Task goal: Return the items starting at the line that contains "At what (x,y)" and ending at the end of the items, copying each line exactly.

Dataset entries:
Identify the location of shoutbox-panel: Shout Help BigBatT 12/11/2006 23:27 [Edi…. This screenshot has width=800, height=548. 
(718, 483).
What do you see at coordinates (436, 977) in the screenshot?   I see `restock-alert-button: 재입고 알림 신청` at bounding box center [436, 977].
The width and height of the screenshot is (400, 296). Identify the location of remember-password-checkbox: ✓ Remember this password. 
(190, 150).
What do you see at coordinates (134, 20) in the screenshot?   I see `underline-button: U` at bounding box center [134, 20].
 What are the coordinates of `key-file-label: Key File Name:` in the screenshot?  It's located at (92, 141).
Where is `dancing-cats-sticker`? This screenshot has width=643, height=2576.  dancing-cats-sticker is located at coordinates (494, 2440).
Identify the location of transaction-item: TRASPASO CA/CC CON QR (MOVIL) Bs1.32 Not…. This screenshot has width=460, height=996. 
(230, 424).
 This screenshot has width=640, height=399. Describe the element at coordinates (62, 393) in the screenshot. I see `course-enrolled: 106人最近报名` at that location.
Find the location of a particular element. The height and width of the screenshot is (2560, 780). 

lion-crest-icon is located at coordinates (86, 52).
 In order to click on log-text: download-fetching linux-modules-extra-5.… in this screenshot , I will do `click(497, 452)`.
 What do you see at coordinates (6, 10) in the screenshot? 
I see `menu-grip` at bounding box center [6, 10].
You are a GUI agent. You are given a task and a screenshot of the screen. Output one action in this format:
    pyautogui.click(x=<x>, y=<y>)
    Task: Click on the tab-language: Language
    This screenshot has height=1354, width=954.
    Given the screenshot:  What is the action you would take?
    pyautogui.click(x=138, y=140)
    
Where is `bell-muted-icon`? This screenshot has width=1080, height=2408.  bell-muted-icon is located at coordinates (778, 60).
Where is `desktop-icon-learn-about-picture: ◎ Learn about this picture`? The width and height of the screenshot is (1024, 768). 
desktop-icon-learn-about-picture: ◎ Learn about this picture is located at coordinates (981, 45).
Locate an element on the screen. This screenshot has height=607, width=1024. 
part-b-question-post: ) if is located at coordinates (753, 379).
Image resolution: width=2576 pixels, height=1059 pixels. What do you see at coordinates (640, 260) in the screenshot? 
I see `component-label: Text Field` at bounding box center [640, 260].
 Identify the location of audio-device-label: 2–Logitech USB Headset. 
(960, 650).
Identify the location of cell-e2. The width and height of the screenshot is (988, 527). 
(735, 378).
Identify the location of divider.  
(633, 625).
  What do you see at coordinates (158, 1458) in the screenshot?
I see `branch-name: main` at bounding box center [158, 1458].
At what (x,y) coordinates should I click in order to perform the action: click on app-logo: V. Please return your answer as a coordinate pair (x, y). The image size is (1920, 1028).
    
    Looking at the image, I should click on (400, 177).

Answer below:
At what (x,y) coordinates should I click in order to perform the action: click on app-logo: V. Please return your answer as a coordinate pair (x, y). The image size is (1920, 1028).
    
    Looking at the image, I should click on (400, 177).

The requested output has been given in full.